Indian Plants in Brooklyn :-)

So peaceful.

So peaceful.

Indian plants in Brooklyn? That is, plants from India -- in Brooklyn, New York, USA? Yes, you've heard it right! So, just last week, I had a chance to revisit the Brooklyn Botanical Garden, and explored the beautiful place a little bit more. There, I found some plants I was very familiar with in India.  In India, I grew up as a student of botany. We learned plants. Their names, their flowers, how they look, how they work. Our professors helped us to learn the anatomy, physiology, genetics and evolution of plants. Even after being out of botany for many years, I still remember a lot of the Latin names. I still remember names of the plants families, and genus and species.
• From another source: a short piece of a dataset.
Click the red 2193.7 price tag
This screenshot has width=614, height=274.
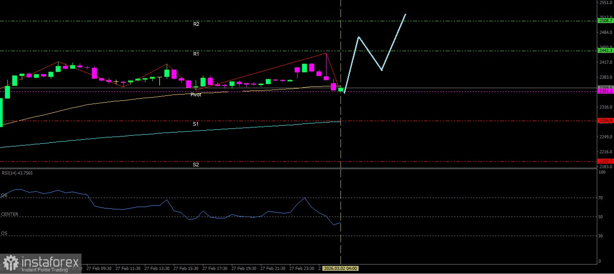click(605, 161)
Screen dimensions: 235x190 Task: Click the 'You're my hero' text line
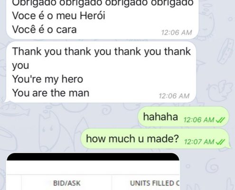47,79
At the Brooklyn Botanical Garden, some names quickly came back, with help from the signs they posted next to the plants. I'm going to talk about just a few, and their importance to us. You can explore more. There are so may of them that we can learn -- with their special values for mankind.
Every Hindu family wants to keep a Tulsi plant in their house. It's sacred that way.

Every Hindu family wants to keep a Tulsi plant in their house. It's sacred that way.

1. Tulsi -- of the genus Ocimum. -- Beautifully aromatic plant. Mint-type smell, but not quite strong. It has a pleasant flavor to it. You touch it, and savor the flavor. Most importantly, it's a plant that every Hindu family (or even Muslim families) want to keep in their household, somewhere. On the little ID sign at the garden, it said it's also used for salads. But honestly, I have never seen anyone using Tulsi for food. At least the Ocimum sanctum we knew back in India: nobody would use a sacred plant such as Tulsi for food. When we were little children, we would take a small leaf or two off, and chew, and be merry. Or, crush the small flowers (inflorescence) between our fingers and smell the fingers for the next few hours. It was such a beautiful experience to find the plant at the botanical garden. I do know for the fact that it has some medicinal properties -- especially for coughs and colds in the rainy season or the winter: people make an elixir out of the leaves, and drink it early in the morning. Some even mix it up with a spoon of honey. It works so well to soothe a sore throat too. 2. Redi -- Ricinus communis. -- I remember we went out to botanical excursions together with our friends and teachers, and collect plants out of the countryside. This was a plant we found everywhere especially by the commuter rail roads. They were abundant. Our teachers first told us that their seeds when ripe, are harvested and pressed to make the castor oil, a cure for constipation. But castor oil, according to some of my American friends, is also used as antiviral, antibacterial, and antifungal agents, or that it has been used topically to treat a variety of skin conditions, reduce pain, and stimulate your immune system. Castor oil is a triglyceride, comprised of fatty acids, and that is something some people are a little cautious about. But using a small amount of it would not cause such a major harm, would it, especially when the healing properties are so high? I'll write more. It was a very happy experience. Enjoy the garden. It's so beautiful, and so peaceful!
The Castor Oil Plant. I was so happy to see it here in Brooklyn!

The Castor Oil Plant. I was so happy to see it here in Brooklyn!